= Cezary Kaliszyk =

Researcher, Ph.D. Radboud Universiteit Nijmegen 2009, ORCID ID = 0000–0002-8273-6059

Cezary Kaliszyk (born 1981) is a Polish computer scientist and professor of theoretical computer science at the University of Melbourne. His research focuses on automated reasoning, formal mathematics, proof assistants, and the application of artificial intelligence and machine learning to mathematical reasoning.

== Education ==
Kaliszyk studied computer science and mathematics at the University of Warsaw. He received a PhD in computer science from Radboud University Nijmegen in 2009 and completed his habilitation in computer science at the University of Innsbruck in 2016.

== Career ==

Kaliszyk held postdoctoral positions at the Technical University of Munich and the University of Tsukuba before joining the University of Innsbruck in 2012. In 2024, he joined the University of Melbourne as a professor of theoretical computer science.

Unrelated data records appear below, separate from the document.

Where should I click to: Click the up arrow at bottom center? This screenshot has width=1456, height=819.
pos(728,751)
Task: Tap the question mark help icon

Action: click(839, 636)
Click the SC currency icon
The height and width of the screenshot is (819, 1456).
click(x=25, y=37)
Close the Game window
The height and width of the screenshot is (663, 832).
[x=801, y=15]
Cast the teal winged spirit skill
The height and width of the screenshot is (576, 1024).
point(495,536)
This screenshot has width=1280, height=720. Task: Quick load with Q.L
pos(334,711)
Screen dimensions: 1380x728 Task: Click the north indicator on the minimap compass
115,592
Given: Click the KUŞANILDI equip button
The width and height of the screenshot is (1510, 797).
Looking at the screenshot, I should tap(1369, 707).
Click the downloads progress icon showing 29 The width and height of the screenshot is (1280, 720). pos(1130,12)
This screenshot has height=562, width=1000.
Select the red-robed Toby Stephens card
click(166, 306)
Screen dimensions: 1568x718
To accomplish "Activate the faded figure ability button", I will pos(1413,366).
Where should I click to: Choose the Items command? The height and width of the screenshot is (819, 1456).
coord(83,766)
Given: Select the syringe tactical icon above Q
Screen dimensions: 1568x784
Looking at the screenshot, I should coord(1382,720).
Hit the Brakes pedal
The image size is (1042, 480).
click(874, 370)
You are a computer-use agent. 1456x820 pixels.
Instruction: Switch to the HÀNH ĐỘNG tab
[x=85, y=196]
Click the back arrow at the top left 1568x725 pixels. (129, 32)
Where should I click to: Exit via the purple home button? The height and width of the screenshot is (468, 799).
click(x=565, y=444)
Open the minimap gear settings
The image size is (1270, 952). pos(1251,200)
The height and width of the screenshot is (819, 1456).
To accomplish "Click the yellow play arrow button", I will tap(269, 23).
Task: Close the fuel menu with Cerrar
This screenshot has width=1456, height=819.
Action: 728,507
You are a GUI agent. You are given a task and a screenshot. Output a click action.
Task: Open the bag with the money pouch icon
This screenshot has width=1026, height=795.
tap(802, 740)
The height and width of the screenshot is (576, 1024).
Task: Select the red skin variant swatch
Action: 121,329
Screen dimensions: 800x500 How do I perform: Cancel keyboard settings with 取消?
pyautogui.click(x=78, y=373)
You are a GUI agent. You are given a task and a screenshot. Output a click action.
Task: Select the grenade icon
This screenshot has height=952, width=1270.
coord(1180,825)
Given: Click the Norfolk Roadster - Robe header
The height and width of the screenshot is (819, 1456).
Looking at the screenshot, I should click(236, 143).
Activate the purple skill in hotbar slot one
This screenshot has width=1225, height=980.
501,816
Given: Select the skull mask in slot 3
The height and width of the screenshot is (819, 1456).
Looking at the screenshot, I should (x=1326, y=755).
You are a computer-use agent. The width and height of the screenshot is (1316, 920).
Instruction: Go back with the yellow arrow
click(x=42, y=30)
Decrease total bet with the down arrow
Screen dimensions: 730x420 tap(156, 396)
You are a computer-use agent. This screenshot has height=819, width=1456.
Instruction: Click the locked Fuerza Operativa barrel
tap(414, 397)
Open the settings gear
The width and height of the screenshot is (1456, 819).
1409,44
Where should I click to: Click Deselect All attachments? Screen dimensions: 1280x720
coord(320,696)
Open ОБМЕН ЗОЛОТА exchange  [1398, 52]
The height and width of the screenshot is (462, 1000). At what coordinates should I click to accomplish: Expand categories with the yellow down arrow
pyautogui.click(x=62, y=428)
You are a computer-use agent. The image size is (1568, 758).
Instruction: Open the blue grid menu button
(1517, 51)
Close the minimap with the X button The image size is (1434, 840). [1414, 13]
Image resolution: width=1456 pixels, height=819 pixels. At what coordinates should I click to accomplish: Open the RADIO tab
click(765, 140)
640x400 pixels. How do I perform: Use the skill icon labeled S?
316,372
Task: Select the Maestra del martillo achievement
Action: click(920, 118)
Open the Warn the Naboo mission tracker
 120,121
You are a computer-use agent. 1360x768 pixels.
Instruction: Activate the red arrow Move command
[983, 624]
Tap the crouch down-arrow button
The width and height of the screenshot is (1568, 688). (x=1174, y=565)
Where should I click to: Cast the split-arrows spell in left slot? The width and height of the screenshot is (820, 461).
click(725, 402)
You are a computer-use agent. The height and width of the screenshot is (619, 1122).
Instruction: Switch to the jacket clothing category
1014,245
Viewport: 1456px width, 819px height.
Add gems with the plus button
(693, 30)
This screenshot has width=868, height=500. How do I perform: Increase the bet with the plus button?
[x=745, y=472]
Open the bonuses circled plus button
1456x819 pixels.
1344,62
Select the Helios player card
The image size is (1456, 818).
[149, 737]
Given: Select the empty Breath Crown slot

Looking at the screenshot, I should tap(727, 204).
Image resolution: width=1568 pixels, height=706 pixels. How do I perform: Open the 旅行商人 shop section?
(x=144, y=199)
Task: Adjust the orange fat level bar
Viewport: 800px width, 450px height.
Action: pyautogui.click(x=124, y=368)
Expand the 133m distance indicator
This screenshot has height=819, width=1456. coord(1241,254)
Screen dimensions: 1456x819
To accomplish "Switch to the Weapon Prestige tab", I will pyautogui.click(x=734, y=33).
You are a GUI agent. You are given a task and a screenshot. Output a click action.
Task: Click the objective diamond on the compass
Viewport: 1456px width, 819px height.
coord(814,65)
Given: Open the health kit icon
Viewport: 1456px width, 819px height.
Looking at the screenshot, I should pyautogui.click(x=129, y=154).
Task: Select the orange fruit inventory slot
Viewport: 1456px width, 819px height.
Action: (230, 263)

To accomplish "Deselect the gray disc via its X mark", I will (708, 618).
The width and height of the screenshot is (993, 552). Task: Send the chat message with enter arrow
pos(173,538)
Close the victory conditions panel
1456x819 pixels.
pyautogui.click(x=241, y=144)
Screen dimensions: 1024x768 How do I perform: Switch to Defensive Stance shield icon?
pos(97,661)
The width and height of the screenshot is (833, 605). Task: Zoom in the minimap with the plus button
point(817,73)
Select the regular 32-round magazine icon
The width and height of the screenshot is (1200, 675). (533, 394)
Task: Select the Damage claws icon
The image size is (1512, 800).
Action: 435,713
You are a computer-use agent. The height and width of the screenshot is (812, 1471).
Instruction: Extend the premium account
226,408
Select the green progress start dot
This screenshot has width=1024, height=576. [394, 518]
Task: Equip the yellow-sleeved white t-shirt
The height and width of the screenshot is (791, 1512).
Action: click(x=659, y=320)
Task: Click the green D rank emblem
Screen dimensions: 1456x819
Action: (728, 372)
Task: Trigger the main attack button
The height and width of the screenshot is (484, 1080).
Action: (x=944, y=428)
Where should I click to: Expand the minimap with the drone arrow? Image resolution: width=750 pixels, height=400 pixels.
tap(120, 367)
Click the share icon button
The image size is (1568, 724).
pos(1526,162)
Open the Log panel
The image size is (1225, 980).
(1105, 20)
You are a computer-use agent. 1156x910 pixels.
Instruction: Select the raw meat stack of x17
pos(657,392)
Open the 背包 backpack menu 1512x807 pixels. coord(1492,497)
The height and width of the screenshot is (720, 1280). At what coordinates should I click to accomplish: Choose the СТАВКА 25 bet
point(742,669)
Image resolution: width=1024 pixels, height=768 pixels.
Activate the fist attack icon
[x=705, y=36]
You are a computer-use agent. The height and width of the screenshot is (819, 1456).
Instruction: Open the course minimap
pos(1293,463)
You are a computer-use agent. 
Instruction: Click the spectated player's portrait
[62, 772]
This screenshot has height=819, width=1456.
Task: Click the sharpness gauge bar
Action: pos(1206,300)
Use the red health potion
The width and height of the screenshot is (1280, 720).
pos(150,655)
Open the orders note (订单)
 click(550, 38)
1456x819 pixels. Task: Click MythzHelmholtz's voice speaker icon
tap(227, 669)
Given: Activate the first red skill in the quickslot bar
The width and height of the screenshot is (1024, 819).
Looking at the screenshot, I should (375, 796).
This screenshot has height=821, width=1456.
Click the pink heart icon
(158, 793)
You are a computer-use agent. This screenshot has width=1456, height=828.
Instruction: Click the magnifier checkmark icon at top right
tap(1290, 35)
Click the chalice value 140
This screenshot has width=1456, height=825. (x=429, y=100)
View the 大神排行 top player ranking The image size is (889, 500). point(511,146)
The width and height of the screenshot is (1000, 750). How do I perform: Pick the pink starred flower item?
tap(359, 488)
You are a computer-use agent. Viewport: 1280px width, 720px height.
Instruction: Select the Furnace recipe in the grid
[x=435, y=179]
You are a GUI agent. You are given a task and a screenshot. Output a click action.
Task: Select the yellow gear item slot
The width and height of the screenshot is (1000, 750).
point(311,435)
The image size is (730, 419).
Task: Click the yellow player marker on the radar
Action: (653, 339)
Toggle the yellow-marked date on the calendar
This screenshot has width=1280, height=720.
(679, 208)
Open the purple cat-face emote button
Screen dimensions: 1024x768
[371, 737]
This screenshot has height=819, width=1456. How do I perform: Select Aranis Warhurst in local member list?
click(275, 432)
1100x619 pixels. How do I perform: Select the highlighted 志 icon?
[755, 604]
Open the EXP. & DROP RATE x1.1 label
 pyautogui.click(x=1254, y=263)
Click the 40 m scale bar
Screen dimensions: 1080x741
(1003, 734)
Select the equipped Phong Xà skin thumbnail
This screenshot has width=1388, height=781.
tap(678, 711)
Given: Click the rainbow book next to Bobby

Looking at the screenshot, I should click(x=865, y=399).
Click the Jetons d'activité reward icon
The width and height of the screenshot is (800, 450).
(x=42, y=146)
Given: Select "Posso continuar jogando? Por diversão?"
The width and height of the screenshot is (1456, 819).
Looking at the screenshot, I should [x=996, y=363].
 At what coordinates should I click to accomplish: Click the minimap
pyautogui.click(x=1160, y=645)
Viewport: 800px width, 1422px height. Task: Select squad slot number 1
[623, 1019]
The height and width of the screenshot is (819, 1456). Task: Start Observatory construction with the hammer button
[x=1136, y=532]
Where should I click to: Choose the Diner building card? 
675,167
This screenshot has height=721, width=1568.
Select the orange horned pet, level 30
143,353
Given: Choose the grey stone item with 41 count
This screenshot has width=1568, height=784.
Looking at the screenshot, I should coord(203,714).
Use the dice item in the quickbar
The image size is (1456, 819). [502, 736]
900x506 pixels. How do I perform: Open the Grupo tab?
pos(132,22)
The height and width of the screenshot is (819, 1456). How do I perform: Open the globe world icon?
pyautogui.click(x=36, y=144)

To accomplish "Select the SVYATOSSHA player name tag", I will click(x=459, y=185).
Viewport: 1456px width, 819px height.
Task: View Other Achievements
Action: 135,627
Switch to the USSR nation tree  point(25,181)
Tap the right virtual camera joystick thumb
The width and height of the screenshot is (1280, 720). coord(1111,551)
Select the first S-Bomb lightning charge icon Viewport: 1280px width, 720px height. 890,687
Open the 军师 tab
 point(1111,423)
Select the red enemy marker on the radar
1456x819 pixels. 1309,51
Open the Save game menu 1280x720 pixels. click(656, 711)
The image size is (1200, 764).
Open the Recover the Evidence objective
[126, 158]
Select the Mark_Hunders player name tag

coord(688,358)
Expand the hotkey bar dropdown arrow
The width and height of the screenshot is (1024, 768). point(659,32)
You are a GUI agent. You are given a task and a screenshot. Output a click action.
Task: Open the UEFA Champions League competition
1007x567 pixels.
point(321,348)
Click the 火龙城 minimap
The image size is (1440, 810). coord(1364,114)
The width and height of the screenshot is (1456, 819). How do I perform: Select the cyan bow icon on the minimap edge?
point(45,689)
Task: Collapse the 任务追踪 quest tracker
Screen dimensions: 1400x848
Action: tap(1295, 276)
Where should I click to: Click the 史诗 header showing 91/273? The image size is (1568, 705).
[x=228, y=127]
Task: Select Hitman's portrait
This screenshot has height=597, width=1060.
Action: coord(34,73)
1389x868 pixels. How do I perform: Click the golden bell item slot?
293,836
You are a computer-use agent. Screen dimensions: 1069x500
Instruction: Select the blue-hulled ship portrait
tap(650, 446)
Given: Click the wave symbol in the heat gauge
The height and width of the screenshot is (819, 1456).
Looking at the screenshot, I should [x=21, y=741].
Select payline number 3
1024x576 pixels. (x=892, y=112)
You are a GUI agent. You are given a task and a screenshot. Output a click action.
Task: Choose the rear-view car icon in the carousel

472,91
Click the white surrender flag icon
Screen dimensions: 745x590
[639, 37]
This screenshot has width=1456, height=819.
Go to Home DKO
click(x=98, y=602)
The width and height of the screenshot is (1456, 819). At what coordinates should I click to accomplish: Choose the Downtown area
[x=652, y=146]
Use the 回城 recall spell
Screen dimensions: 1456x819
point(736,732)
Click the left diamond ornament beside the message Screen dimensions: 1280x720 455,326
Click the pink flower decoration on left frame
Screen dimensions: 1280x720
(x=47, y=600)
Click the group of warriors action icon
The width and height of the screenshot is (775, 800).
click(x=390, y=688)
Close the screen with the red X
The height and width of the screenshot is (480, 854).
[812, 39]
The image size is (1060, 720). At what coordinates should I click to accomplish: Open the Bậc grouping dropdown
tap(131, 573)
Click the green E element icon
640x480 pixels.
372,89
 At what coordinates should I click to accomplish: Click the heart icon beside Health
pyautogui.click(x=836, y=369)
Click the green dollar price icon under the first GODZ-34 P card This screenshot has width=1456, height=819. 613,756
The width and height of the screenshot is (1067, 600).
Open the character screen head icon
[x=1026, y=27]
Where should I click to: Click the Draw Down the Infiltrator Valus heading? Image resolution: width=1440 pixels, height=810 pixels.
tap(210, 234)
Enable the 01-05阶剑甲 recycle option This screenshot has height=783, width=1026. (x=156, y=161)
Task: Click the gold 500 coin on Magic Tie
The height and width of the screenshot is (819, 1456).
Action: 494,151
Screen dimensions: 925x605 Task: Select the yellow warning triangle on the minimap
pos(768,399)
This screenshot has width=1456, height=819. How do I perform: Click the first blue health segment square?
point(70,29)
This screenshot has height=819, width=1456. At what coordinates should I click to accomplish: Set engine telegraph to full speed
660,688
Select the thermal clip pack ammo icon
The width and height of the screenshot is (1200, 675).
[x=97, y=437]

In 2016, Kaliszyk received a European Research Council Starting Grant for the SMART project (Strong Modular proof Assistance: Reasoning across Theories). The project investigated automated proof assistance and methods for combining automated reasoning with machine learning. Kaliszyk was involved in EuroProofNet, the European Research Network on Formal Proofs, and led its working group on machine learning in proofs. In 2025, Kaliszyk received an AI for Math grant from Renaissance Philanthropy for research on artificial intelligence systems for mathematical and symbolic reasoning.